Is New York Hypocritical in Its Claims to Protect Sexual Harassment Victims?

The New York Times is reporting that the state of New York is trying to evade responsibility for acts of harassment against its employees.

Alexis Marquez worked as a principal court attorney for New York State Judge Douglas Hoffman for one month. She was paid by the state of New York and identified the state as her employer on her tax returns. While working for Judge Hoffman, Marquez alleges that he asked her to eat lunch with him every day, suggested that she sit closer to him, and told her inappropriate stories regarding pornographic film stars and extramarital affairs. One weekend, Judge Hoffman sent an email to her personal account about her work performance. She responded with gratitude but also asked that he not contact her on the weekends or through her personal account. He berated her at work the following week and recommended that she transfer to another judge. She tried but could not find a position. Within a few weeks, she was fired through a notice from the courts’ human resources director.

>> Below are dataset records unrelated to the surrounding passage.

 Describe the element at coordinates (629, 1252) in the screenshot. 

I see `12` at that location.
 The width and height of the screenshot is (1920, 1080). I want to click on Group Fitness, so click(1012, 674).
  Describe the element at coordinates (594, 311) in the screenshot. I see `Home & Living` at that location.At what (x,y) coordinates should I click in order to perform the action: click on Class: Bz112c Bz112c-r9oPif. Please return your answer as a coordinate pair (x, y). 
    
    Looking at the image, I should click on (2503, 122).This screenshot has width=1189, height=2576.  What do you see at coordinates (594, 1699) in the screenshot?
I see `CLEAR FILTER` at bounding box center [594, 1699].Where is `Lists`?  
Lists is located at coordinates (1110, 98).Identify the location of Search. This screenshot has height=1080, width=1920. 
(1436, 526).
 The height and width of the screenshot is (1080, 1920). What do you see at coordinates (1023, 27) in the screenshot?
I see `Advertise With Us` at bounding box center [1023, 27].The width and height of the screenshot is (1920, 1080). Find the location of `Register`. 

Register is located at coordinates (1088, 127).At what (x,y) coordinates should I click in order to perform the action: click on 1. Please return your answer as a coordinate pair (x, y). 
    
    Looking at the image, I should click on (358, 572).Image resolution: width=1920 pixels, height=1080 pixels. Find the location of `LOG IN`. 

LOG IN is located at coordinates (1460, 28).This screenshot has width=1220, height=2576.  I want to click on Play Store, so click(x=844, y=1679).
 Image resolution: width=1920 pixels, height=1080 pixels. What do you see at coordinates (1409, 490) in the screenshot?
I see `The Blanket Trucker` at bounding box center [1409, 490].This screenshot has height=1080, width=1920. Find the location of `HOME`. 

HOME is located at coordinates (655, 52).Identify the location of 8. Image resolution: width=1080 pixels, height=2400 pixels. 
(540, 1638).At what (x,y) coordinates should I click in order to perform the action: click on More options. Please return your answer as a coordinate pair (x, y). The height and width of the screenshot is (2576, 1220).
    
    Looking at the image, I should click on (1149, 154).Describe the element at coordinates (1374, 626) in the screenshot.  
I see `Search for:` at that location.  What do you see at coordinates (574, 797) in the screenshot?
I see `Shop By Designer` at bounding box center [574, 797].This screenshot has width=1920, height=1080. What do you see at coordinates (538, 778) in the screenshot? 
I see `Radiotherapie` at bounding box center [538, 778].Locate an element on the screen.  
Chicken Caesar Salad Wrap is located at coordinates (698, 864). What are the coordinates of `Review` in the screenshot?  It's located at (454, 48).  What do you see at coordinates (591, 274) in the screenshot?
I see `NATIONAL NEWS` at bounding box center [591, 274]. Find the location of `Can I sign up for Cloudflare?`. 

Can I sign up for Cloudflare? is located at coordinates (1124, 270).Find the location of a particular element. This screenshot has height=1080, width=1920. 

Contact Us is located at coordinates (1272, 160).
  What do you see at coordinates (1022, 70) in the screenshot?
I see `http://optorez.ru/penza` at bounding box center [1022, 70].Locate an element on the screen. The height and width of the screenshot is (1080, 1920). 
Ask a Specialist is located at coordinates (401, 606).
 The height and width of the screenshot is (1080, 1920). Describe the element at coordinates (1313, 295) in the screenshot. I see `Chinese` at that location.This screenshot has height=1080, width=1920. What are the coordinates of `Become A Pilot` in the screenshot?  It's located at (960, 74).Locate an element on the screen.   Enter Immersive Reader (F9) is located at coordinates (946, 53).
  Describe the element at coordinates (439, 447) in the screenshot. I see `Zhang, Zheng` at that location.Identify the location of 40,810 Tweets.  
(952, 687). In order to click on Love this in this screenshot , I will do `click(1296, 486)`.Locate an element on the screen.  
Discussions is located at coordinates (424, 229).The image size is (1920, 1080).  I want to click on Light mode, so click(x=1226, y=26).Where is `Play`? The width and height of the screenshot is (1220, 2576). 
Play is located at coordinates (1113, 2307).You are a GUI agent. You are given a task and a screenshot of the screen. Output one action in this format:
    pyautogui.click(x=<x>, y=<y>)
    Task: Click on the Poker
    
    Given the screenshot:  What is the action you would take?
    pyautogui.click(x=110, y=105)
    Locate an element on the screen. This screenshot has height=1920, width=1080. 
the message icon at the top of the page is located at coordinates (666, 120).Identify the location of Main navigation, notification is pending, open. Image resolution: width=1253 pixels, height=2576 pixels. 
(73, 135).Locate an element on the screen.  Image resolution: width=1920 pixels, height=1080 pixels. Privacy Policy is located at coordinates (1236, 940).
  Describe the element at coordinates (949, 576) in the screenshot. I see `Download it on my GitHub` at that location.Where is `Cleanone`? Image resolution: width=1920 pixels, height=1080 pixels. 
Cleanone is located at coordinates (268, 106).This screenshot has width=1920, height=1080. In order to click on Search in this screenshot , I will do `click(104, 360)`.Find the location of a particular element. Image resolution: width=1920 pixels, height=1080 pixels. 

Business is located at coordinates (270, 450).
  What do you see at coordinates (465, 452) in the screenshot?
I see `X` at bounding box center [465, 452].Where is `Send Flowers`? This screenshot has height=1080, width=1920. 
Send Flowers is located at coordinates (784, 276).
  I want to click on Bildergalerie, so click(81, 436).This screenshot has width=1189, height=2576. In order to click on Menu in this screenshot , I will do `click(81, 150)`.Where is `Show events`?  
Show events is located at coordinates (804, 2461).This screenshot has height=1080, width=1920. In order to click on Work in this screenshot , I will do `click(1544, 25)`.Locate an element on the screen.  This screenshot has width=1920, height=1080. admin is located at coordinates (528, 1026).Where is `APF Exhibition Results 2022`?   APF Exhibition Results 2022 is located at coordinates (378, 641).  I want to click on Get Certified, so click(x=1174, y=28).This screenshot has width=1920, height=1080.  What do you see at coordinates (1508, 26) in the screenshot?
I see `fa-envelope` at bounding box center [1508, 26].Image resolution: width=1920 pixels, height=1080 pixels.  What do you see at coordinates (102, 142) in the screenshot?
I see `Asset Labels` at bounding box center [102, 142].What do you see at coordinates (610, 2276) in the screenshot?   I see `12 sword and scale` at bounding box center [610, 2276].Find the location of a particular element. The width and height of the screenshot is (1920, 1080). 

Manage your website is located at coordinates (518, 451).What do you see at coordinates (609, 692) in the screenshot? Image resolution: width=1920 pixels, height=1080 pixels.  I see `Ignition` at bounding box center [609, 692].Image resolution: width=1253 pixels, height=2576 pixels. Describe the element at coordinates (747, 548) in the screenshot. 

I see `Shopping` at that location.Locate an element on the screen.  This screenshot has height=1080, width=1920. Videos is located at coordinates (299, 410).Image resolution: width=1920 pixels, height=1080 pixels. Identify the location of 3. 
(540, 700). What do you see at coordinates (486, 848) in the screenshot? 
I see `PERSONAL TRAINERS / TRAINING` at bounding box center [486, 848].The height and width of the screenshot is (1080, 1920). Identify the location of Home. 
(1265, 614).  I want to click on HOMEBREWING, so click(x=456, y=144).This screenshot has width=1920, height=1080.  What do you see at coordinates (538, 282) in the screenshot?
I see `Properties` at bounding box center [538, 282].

Just this year, New York has passed laws making it easier for employees asserting claims of workplace harassment to bring those claims forward. However, in response to Marquez’ lawsuit, the state is claiming that Marquez was not an employee of the state. Instead, the state asserted that Marquez was an employee of the judge. According to the New York Times, the state has repeatedly used this argument to evade responsibility for discrimination claims in cases involving government officials, lawyers for the state or various branches. This argument arises out of a Title VII exception that carves out the “personal staff” of elected officials from the law’s protections. It should be noted that Judge Hoffman was appointed to his position. New York has successfully used this argument on behalf of politicians facing allegations of harassment. Both New York State and the Unified Court System deny they were Marquez’ employer. A ruling has not yet been issued on the case.